In 2024, interesting challenges will likely still cloud the industry’s horizon.

The overall macro-economic and geopolitical uncertainties may not quickly subside, even with early positive signals recently emerging from several major economies. As such, IPO markets may take time to revitalize, challenging start-ups seeking exits. High interest rates globally and slowing businesses for some listed tech giants may also weigh down on start-up valuations. Fundraising, and fund deployment, will likely not reach 2021 levels.
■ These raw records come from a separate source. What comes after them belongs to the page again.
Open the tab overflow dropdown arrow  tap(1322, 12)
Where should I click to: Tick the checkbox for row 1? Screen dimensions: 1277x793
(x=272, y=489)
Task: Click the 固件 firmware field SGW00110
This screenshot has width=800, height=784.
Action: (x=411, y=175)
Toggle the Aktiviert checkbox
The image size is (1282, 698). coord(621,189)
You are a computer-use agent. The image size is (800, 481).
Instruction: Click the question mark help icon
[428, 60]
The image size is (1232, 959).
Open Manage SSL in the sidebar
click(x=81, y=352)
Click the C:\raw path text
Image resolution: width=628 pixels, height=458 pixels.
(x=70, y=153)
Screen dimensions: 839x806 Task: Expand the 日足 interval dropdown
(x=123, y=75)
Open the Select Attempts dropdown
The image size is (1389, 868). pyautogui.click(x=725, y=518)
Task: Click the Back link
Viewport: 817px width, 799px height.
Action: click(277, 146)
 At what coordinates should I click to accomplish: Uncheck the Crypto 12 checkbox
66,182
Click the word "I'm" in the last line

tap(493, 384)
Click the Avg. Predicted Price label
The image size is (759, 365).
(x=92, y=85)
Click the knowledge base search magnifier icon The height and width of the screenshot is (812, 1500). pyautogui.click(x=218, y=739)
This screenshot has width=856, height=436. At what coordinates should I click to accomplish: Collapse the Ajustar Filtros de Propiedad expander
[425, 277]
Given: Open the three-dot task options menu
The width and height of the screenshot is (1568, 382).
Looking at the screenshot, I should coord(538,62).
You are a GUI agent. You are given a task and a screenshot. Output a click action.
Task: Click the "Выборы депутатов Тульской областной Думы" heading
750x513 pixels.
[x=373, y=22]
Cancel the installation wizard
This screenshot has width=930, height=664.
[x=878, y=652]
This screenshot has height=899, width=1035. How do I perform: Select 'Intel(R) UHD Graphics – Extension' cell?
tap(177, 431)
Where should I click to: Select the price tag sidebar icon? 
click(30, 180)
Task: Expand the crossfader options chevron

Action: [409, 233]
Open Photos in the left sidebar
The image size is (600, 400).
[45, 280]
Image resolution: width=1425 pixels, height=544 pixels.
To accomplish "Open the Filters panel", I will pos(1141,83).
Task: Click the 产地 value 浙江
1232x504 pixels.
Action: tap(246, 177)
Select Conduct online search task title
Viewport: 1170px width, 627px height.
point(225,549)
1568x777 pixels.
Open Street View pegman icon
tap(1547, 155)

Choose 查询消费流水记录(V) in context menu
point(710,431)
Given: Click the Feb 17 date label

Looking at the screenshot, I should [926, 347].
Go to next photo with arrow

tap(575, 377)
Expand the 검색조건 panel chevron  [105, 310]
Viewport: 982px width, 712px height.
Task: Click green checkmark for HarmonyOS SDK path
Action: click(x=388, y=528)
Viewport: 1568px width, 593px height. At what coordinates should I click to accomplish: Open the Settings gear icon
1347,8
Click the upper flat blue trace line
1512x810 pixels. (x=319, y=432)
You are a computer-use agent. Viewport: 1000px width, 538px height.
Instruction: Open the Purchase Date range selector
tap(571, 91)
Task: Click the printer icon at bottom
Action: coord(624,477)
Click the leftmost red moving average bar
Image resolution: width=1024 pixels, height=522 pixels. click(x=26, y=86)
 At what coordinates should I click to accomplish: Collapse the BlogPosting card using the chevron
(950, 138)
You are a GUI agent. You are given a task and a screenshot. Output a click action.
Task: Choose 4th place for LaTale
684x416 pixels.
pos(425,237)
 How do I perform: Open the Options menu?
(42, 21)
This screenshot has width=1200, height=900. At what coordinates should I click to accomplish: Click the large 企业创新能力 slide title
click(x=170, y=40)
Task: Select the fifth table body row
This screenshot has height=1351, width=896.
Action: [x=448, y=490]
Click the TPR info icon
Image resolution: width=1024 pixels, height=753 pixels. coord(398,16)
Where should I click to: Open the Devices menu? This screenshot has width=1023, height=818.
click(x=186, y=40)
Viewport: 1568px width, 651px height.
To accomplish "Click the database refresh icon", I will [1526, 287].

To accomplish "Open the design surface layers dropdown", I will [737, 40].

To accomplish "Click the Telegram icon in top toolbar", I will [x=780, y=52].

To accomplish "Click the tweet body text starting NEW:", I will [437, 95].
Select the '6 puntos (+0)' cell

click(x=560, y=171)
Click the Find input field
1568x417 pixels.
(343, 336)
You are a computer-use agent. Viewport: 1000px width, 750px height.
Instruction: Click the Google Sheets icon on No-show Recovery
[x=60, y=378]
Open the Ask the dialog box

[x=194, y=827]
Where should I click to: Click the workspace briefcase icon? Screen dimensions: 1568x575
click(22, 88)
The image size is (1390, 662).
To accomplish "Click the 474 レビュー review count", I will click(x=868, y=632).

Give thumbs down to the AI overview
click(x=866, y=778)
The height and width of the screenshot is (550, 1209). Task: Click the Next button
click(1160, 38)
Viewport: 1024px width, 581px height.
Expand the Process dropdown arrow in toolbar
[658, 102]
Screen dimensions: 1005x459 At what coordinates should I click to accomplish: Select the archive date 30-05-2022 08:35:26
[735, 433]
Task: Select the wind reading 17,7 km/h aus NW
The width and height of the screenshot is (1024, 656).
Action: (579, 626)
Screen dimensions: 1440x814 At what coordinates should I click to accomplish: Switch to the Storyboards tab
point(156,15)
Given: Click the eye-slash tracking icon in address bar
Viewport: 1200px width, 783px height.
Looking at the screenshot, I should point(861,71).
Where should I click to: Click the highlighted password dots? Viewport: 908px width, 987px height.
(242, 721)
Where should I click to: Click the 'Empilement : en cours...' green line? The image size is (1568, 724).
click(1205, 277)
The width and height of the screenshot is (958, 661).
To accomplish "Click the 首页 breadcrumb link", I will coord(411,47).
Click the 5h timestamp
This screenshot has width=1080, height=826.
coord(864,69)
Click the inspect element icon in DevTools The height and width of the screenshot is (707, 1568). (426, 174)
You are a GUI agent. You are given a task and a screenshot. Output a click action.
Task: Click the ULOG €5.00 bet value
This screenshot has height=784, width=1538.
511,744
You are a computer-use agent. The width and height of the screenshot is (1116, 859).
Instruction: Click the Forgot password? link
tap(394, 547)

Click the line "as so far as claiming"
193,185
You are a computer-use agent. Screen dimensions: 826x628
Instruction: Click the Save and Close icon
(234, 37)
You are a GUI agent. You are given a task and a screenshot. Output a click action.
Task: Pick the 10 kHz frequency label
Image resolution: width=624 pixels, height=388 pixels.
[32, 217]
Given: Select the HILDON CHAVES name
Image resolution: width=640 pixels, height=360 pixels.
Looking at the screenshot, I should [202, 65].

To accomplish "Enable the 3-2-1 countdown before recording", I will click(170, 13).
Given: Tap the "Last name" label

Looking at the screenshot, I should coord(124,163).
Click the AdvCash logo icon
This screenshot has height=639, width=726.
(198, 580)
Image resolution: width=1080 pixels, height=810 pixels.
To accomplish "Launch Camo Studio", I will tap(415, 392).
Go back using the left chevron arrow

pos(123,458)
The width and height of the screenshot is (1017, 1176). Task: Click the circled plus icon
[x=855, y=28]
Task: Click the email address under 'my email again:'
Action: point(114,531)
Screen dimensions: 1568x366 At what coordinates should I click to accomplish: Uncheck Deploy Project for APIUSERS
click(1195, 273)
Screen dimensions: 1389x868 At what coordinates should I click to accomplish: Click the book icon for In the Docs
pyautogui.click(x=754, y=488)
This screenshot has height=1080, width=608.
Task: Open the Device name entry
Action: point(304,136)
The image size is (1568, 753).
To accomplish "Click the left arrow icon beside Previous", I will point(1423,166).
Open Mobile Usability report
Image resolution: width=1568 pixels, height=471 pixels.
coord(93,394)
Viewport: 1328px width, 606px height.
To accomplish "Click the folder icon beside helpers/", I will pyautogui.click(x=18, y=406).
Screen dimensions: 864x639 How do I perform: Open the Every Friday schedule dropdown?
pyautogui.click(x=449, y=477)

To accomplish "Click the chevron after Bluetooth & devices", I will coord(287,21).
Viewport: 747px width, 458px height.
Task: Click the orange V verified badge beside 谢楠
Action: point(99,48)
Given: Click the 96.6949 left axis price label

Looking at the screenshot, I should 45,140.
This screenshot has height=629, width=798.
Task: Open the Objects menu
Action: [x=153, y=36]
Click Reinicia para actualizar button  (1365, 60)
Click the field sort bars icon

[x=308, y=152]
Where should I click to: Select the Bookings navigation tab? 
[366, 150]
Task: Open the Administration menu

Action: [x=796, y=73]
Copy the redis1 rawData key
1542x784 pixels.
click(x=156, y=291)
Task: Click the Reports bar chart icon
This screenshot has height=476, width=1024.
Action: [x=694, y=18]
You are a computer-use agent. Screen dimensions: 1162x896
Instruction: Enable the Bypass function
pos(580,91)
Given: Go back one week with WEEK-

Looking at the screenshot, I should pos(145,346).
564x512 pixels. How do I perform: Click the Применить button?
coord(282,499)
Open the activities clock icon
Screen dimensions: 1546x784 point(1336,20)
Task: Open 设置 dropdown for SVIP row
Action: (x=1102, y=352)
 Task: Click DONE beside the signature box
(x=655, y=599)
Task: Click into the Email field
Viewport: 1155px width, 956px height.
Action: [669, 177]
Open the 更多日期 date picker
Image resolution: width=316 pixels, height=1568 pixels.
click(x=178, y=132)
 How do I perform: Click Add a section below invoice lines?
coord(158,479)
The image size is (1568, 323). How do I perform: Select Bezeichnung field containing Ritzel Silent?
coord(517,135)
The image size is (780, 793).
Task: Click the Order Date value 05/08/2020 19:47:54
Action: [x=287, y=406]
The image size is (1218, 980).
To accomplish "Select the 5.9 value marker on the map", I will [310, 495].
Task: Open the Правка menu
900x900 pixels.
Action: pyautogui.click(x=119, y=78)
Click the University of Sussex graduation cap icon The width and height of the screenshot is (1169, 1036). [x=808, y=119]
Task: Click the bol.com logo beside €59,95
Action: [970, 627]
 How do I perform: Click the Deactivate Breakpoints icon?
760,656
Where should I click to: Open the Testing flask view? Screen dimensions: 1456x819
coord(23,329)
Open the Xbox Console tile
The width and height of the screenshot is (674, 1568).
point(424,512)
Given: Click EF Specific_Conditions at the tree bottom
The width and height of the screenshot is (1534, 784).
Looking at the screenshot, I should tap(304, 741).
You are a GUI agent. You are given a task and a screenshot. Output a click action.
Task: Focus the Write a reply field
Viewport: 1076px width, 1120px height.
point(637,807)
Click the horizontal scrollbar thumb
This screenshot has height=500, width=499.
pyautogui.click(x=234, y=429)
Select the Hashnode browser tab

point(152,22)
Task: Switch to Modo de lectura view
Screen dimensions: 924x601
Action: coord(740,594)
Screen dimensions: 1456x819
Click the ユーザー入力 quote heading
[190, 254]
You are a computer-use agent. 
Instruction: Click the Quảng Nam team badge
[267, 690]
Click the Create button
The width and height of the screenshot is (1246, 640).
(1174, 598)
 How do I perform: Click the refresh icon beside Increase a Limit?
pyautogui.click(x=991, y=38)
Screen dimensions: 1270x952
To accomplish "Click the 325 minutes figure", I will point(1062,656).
However, given the irrational market exuberance in 2021, I see 2024’s potential challenges as signs not of a market “downsize”, but “rightsize”. In this spirit, we should do things right:

  • Seek start-ups with strong founding teams and differentiated offerings
  • Support these founders to pave clear paths to profitability
  • Pursue good financial and strategic returns for our LPs
  • This also means doubling down on promising areas. For example, we aim to increase our presence in Japan. Our belief in Japan stems from: Recent efforts by the Japanese government to stimulate its start-up ecosystem; our synergies with both current and potential Japan partners and investors; and ongoing gaps in the domestic VC industry that we can plug.

    Additionally, in 2023, promising sectors included cleantech and automotive. In Q3, 7 of the 10 firms that received most venture financing came from these sectors [2]. In 2024, we will continue monitoring such sectors and more, and investing appropriately.

    While 2023 brought gloom to the industry, our results show our resilience. In 2024, amid expected market “rightsizing”, we aim to deliver the right outcomes. In doing so, we hope to continue shining bright.